In HTTP 1.1 and later the connection keyword allows you to specify a keep-alive connection that will stay connected while multiple resources are accessed.
The user-agent keyword lets the server know what browser is trying to access the resource, which may mean the server sends a response optimized for that browser.
The accept keyword tells the server the types of data the client can handle. The client in the example above can handle four MIME types: text/html, application/xhtml+xml, application/xml, and image/webp. A MIME type is specified at two levels: a type and a subtype. The type shows generally what type of data is contained such as an image or text. The subtype identifies the specific type such as GIF image, JPEG image, or WEBP image. There are eight top-level MIME types:
- text/* for human-readable words
- image/* for pictures
- model/* for 3D models
- audio/* for sound
- video/* for movies
- application/* for binary data
- message/* for protocol-specific messages
- multipart/* for containers of multiple resources
Once the server see a blank line (\r\n\r\n) it knows the request is complete. The response will return a status line along with header information like so:
HTTP/1.1 200 OK Date: Fri, 16 Sep 2016 12:33:08 GMT Server: Apache Cache-Control: max-age=0 Expires: Fri, 16 Sep 2016 12:33:08 GMT X-UA-Compatible: IE=edge X-Content-Type-Options: nosniff Vary: Accept-Encoding Content-Encoding: gzip Content-Length: 3192 Keep-Alive: timeout=2, max=100 Connection: Keep-Alive Content-Type: text/html; charset=UTF-8
The first line indicates the protocol as well as a response code that indicates the status of the response. 200 OK is the most common response code. You can go to Wikipedia to see a list of all response codes, including some unofficial codes. It is important to know that codes from 100 to 199 always indicate an informational response, codes 200 to 299 always indicate success, 300 to 399 always indicate redirection, 400 to 499 always indicate a client error, and 500 to 599 always indicate a server error. Some of the most important response codes to know are the following:
- 200 OK: The request succeeded.
- 301 Moved Permanently: The resource has moved to a new URL. The client should move to the new URL and update any bookmarks to the old one.

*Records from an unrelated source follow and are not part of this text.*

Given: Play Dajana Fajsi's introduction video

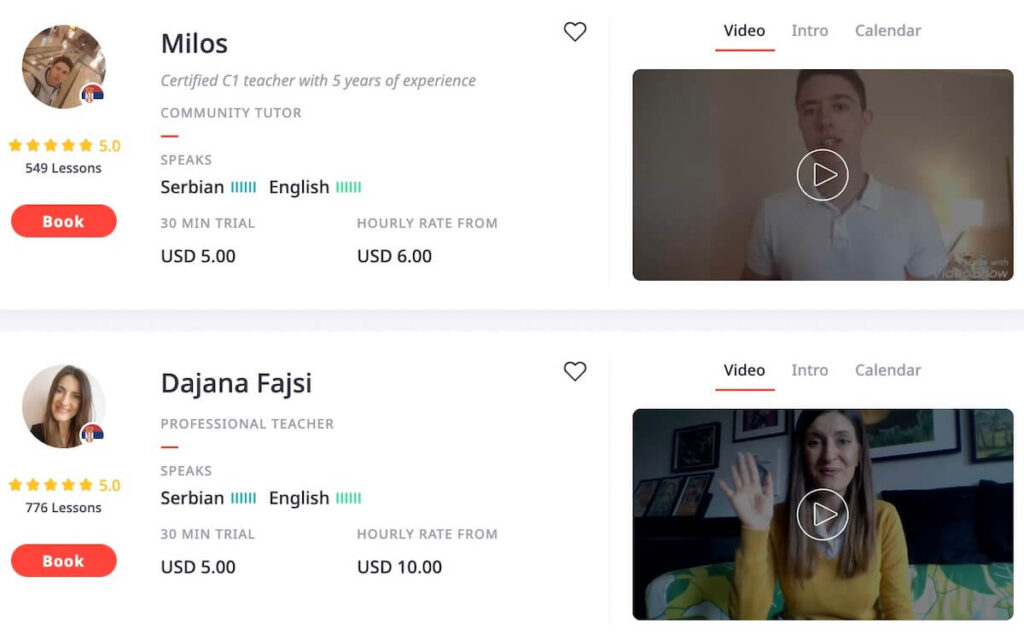Looking at the screenshot, I should click(822, 514).
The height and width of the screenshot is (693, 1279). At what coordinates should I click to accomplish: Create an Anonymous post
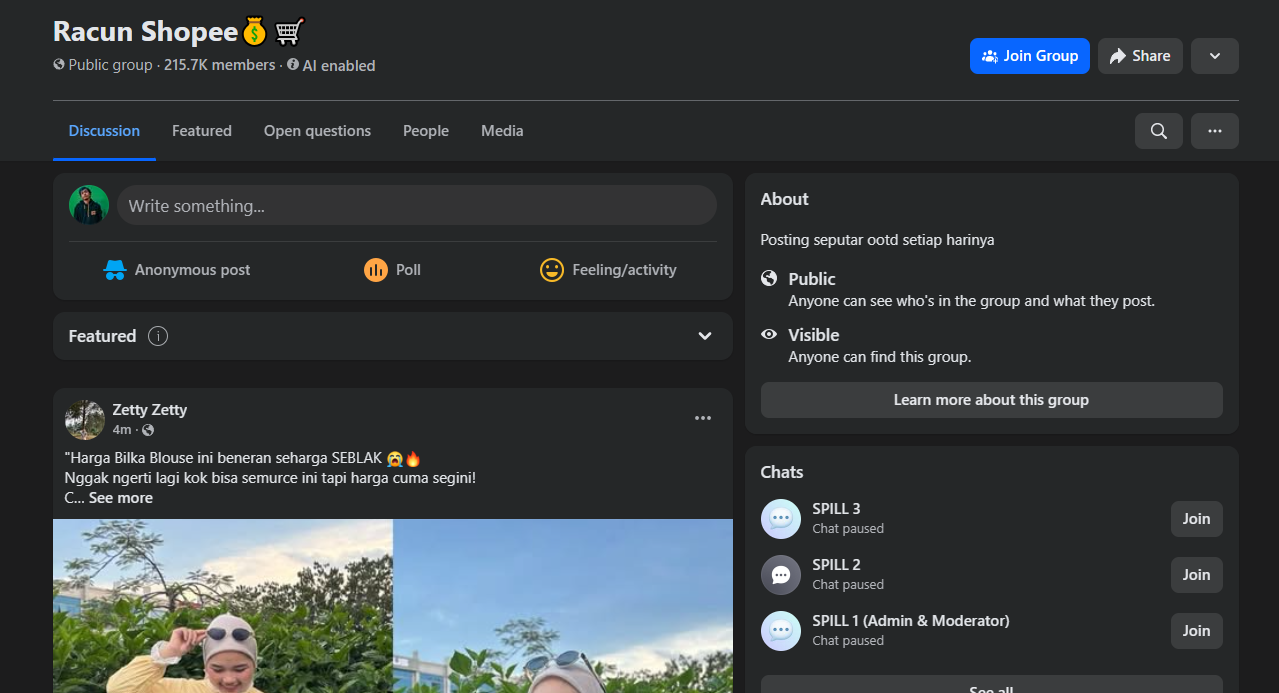tap(177, 270)
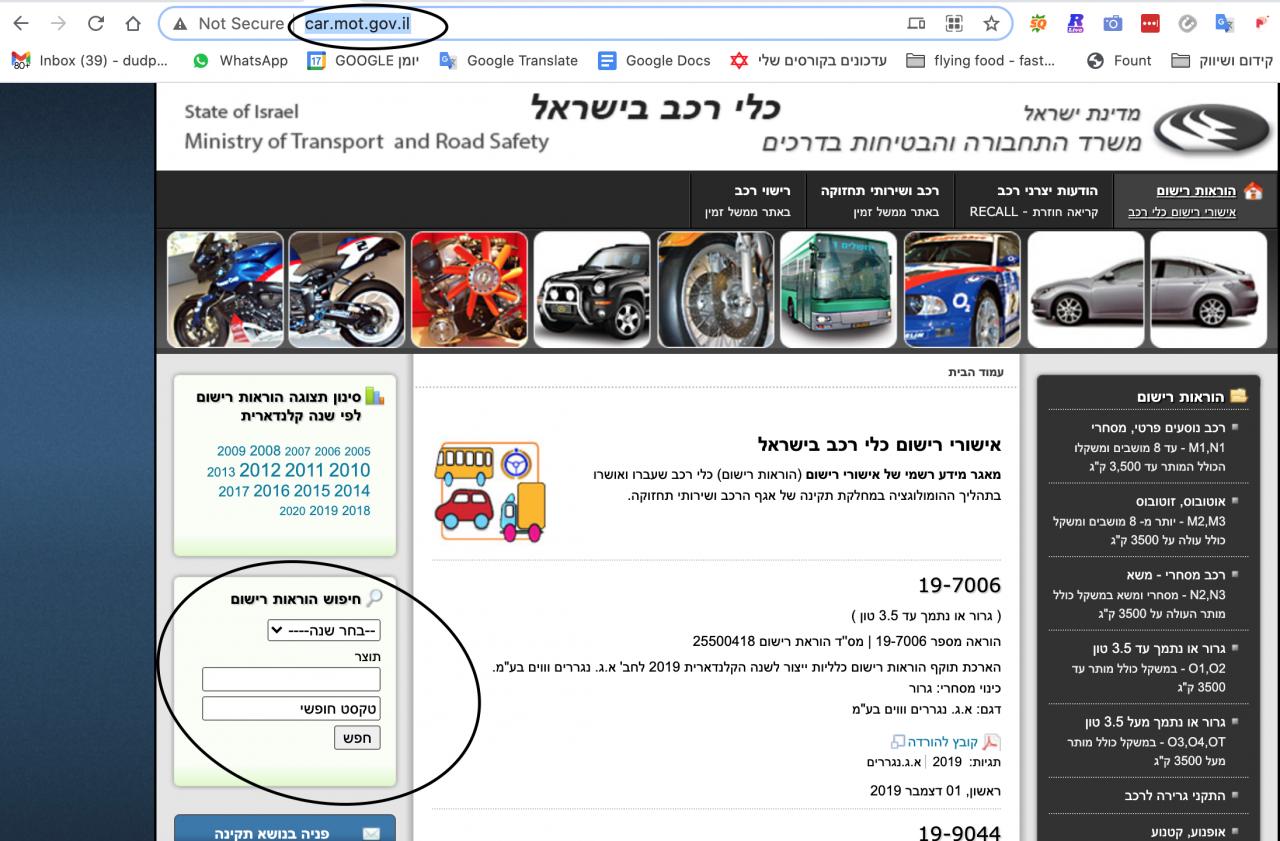Click the browser back arrow

(x=21, y=23)
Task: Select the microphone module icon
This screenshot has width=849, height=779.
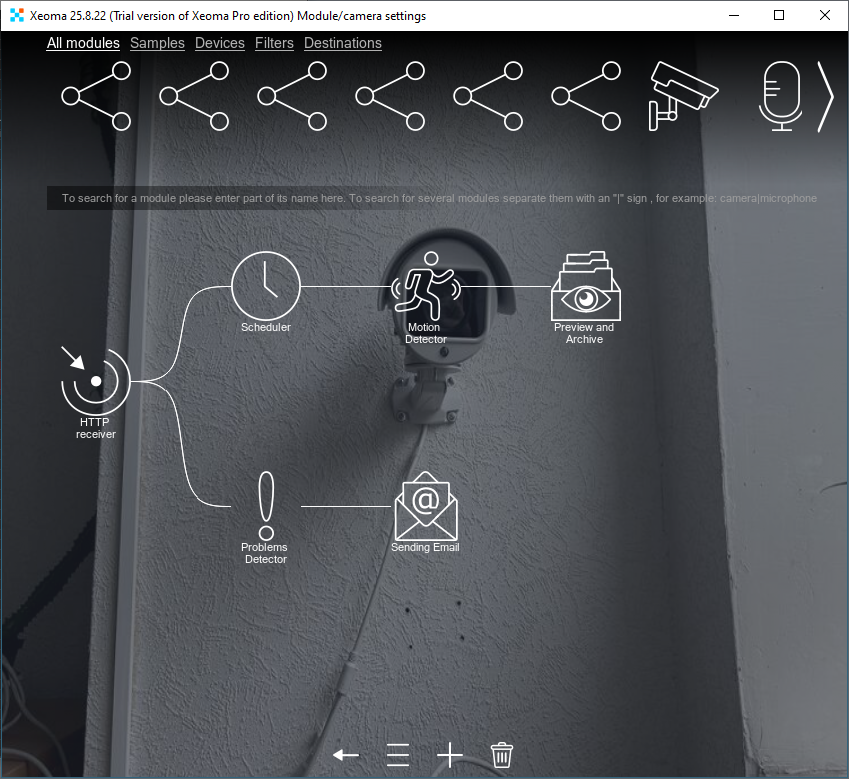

- 401 Unauthorized: A username and password is required to access this resource.
- 403 Forbidden: The server is deliberately refusing to process a request.
- 404 Not Found: The requests resource was not found.
- 418 I'm a teapot: Attempting to brew coffee with a teapot.
- 500 Internal Server Error: The server does not know how to handle an unexpected condition.
HTTP 1.0 opens a new connection for every request, which can typically take more time than the time it takes to transmit the data. Encrypted HTTPS connected that use SSL or TLS can take even more time since setting up a secure connection involves more steps than setting up a regular socket.
In HTTP 1.1 and later, the server doesn't have to close the socket after it sends a response. The server can leave the socket open and wait for a new request from the client on the same socket so multiple requests and responses can be sent in a series over a single TCP connection. A client indicates it is willing to do this by sending the Connection: Keep-Alive header.
The URL class in Java supports Keep-Alive by default. You can control Java's use of HTTP Keep-Alive with the following properties:
- http.keepAlive: Set to true or false to enable or disable HTTP Keep-Alive.
- http.maxConnections: The number of sockets you are willing to keep open at once. The default is 5.
- http.keepAlive.remainingData: Set to true to let Java clean up after abandoned connections. The default is false.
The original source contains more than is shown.